La  textualisation de la Médina  où habitent  Khady Demba et son époux ne contredit pas une telle description. Comme Fanta à ses débuts, eux aussi vivent de leur petit commerce pour lutter contre le manque d’emploi et son corollaire, la misère. Marie Ndiaye évoque «la buvette qu’ils tenaient dans une ruelle de la Médina » (Marie Ndiaye, 2009,  p.250). Ce lieu n’est pas décrit, mais il est présenté à travers les activités des personnages. La description cède le pas à la fonction du cadre. L’écrivaine aborde la question de l’emploi à Dakar comme dans les villes africaines en général. Elle montre en même temps les solutions de fortune auxquelles s’accrochent les jeunes sans emploi pour atténuer l’effet dévastateur de la pauvreté. Toutefois, la Médina fait penser à la ville sainte de Médine en Arabie Saoudite. Le prophète Mohamed s’y était réfugié en 622. Aujourd’hui elle est un lieu de pèlerinage. L’évocation de ce quartier renvoie, par une passerelle métonymique, à la forte islamisation du Sénégal.

Un autre quartier populaire de Dakar, Grand Yoff, est intégré dans la fiction de Marie Ndiaye. Le père de Norah soutient que celle-ci y avait vécu (p.77) alors que cette dernière récuse ce propos : «  Allons, gronda-t-elle, je n’ai jamais vécu à Grand Yoff ni nulle part dans ce pays » (Marie Ndiaye, 2009,  p.78). Le propos de Norah fait penser à la situation de Marie Ndiaye qui a effectué son premier voyage au Sénégal à l’âge de vingt-deux ans. Le quartier de Grand Yoff contribue à l’enracinement de la fiction dans la géographicité du Sénégal. Cet enracinement dans le terroir africain trouve aussi sa justification dans l’esthétisation des quartiers résidentiels dakarois. Quand Khady Demba a épousé Rudy Descas, le couple quitte Colobane, quartier des pauvres, pour résider au Plateau. L’occupation du cadre spatial reflète le statut socio-économique des habitants. Si Colobane connote la pauvreté et la misère, le Plateau, à l’inverse, incarne l’aisance et le bien-être des populations. Le narrateur rappelle cette « période radieuse [de la vie de Rudy] où il quittait chaque matin, le cœur innocent, son petit appartement moderne du Plateau » (Marie Ndiaye, 2009,  p.143) pour se rendre au lycée de Mermoz. L’occupation du cadre géographique fait apparaître les disparités sociales, les contrastes de niveaux de vie. Ainsi, « l’appartement moderne du Plateau » qu’occupent Rudy et son épouse est à l’opposé des « deux pièces de l’appartement vétuste, aux murs vert d’eau, que Fanta partageait à Colobane avec un oncle, une tante et plusieurs cousins » (Marie Ndiaye, 2009,  p.121). Au quartier populaire (Colobane) s’est substitué un quartier moderne (Le Plateau), à la famille élastique, une famille nucléaire.

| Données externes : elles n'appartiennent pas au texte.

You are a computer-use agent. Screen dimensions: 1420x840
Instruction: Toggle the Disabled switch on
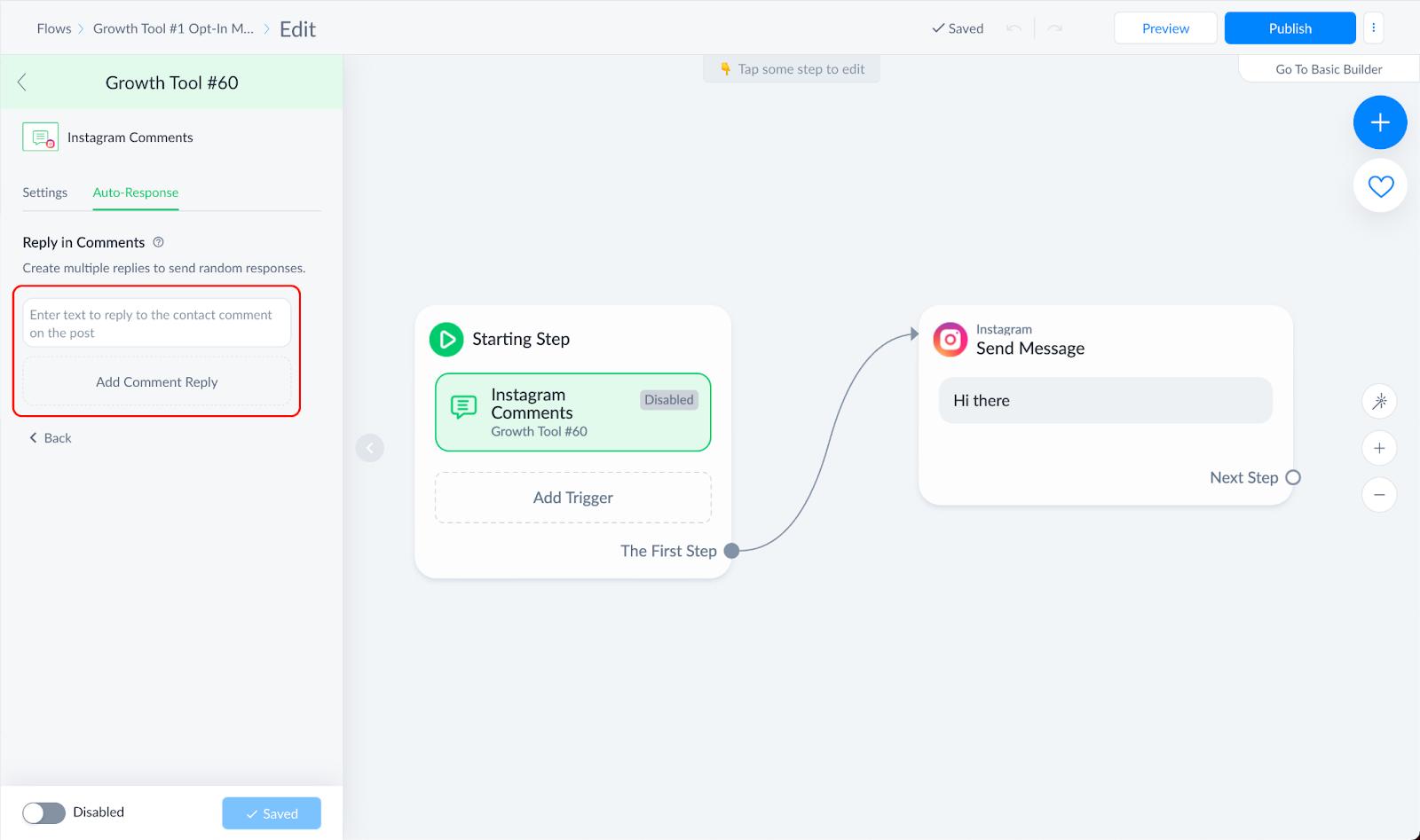[44, 813]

En plus du Plateau, un autre quartier résidentiel, le Point E est évoqué. A ses heures de gloire, le père de Norah y disposait d’une propriété. Mais sa fille n’en « connaissait que l’adresse approximative, le nom du quartier, Point E » (Marie Ndiaye, 2009,  p.73). Si les démunis ont élu domicile dans des quartiers insalubres, les riches choisissent des cadres de vie luxueux comme les Almadies : « La villa de Manille […] est très semblable […] à celles que se faisaient construire dans le quartier des Almadies les riches entrepreneurs » (Marie Ndiaye, 2009,  p.167). Dans la fictionnalisation des cadres résidentiels, la romancière se réfère au quartier  Mermoz. Une des femmes puissantes, Fanta, partie de rien, « s’était hissée jusqu’au lycée Mermoz où elle enseignait la littérature française à des enfants d’entrepreneurs prospères, à des enfants de diplomates ou de militaires gradés » (Marie Ndiaye, 2009,  p.130). Le lycée de Mermoz est un établissement d’élite réservé aux enfants des familles prospères. Il se trouve dans le quartier qui porte le même nom. A travers le quartier Mermoz et le lycée du même nom, le Sénégal et la France rendent hommage à un homme qui s’est illustré par son courage. En effet, Jean Mermoz est

un aviateur français. Pilote de l’aéropostale, il s’illustre en établissant la ligne Buenos Aires-Rio de Janeiro(1928) et en franchissant la Cordillière des Andes(1929), puis il réussit sa première traversée de l’Atlantique sud sans escale, de Saint-Louis du Sénégal à Natal […] Il disparut en mer au large de Dakar, à bord de l’hydravion Croix du Sud [7].

 

Au-delà des quartiers résidentiels de Dakar, Marie Ndiaye intègre dans son œuvre un site touristique, Somone, situé dans la Petite Côte sénégalaise. Ce cadre touristique est le repaire des hommes prospères en mal de distraction. Rudy refuse que Fanta le confonde avec ces fêtards mondains et indignes de confiance : « Il aurait voulu tomber aux pieds de Fanta, lui jurer qu’il n’était pas celui qu’il avait l’air d’être, ce genre de types bronzés et sûrs d’eux qui s’en allaient, le week end, dans leur villa de la Somone » (Marie Ndiaye, 2009,  p.132).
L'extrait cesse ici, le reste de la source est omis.